Muito além de uma qualidade descritiva, o que me interessa é a relação que estas imagens podem estabelecer com um certo caráter ambíguo entre figuração/abstração, realidade/ficção. Neste sentido, acredito que as mudanças promovidas e as novas pinturas da série se acercaram mais de meu propósito: procuro por imagens que consigam de algum modo suscitar questões ambíguas no espectador; que indaguem sobre o que resta da ideia de sensação, de percepção, da experiência no/do mundo. Apesar de desejar criar tensões oriundas da natureza das imagens ali presentes – fílmica, televisiva, da tela do computador – e o tratamento dado à superfície pictórica – percepção física da matéria, da tinta, da pincelada, que poderiam trazer algum resquício de experiência – o que esses trabalhos talvez de fato pretendam é refletir sobre a possibilidade do resíduo de permanência da arte em um mundo como o nosso, onde as imagens pululam, velozes e intermitentes. Ao colocar camadas de tinta sobre a imagem antes legível, também retira-se a capacidade de tão somente descrever: a imagem desacelera.

– Ana Calzavara

 

COM QUEM TEM AS MELHORES CONVERSAS SOBRE O QUE TE INTERESSA COMO ARTISTA?

Com amigos artistas e não-artistas. Mas também com muita gente que converso por aí e não falo necessariamente sobre ‘arte’. Simplesmente sobre coisas da vida, assuntos mais variados possíveis. Mas que, de algum modo, se conecta à questões que me interessam como pessoa e artista.

 

COMO UM TRABALHO COMEÇA?

De formas variadas – ao menos comigo, não há uma única via de acesso. Mas um trabalho começa, via de regra, por uma somatória de coisas: imagens que se acumulam, imagens que, em geral, te atraem; ideias que vão se somando aqui e ali até tomarem forma de um desejo que, por sua vez, redunda no próprio desejo de transformá-lo em um trabalho – de vir ao mundo.

 

QUE ARTISTAS OU TEÓRICOS VOCÊ CONSIDERA IMPORTANTES? POR QUÊ?

Nossa, tantos… Já respondi essa pergunta no passado, mas já não me lembro como a havia respondido. Mas acredito que essas influências dependem muito também do momento da trajetória de um artista.
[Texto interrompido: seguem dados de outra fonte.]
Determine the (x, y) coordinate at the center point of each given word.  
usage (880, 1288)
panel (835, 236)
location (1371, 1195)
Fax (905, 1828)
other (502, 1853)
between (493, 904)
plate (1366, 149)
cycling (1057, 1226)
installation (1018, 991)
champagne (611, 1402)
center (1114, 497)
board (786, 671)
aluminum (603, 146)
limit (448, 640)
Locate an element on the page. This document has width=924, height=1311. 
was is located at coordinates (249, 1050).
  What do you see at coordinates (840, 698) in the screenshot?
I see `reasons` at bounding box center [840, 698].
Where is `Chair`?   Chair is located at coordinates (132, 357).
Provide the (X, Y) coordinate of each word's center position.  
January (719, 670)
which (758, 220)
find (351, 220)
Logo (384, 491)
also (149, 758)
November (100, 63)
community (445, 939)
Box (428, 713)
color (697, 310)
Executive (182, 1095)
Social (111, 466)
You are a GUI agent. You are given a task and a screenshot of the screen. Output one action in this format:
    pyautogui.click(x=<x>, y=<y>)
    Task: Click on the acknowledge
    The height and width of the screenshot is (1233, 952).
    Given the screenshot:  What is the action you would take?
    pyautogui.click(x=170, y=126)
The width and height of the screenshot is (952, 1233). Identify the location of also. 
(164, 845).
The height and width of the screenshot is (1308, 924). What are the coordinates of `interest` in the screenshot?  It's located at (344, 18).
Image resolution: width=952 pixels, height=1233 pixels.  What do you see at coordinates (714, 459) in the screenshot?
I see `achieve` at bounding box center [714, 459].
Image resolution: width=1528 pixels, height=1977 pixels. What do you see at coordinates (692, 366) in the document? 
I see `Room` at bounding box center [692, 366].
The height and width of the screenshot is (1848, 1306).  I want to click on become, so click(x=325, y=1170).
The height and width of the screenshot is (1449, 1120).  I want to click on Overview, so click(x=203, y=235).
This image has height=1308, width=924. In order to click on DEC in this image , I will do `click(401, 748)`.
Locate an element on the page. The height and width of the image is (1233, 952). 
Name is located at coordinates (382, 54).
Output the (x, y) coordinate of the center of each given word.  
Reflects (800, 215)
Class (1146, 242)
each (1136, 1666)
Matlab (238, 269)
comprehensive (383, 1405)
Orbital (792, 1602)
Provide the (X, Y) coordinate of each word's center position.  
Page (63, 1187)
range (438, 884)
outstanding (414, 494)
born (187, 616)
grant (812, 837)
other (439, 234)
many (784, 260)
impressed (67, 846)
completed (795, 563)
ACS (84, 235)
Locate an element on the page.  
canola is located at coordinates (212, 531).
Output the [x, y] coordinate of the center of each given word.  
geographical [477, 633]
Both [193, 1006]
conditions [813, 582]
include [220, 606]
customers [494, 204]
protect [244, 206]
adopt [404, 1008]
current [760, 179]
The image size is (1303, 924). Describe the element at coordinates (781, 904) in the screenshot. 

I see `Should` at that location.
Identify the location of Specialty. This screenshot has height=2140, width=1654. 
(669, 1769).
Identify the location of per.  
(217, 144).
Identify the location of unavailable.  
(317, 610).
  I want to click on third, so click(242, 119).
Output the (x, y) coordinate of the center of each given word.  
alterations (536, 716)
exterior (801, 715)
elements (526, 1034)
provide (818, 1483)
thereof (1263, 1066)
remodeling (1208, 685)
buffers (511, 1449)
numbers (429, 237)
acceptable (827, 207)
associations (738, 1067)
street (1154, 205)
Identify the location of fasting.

Nesse meu, tenho olhado para artistas como Francis Alys, Christiane Baumgartner, Tacita Dean – por várias razões, como relação de meios tradicionais e digitais, pela aproximação com o cotidiano, com a ideia da repetição e fragmentação da imagem. Entre os brasileiros, pintores como Cristina Canale, Rodrigo Andrade, Fábio Miguez, Paulo Pasta (para citar alguns, há muito mais) me interessam pela questão do meio pictórico – e como dialogam com o mundo a partir dele. Teóricos: no momento, para mim, o filósofo Byung-Chul Han – porque fala de assuntos muito pertinentes sobre o que vivemos agora.

 

QUE VOCÊ ESTÁ LENDO?

Vários livros dele, como No Enxame, perspectivas do digital; Sociedade do Cansaço, Agonia do Eros, Bom entretenimento, A salvação do Belo.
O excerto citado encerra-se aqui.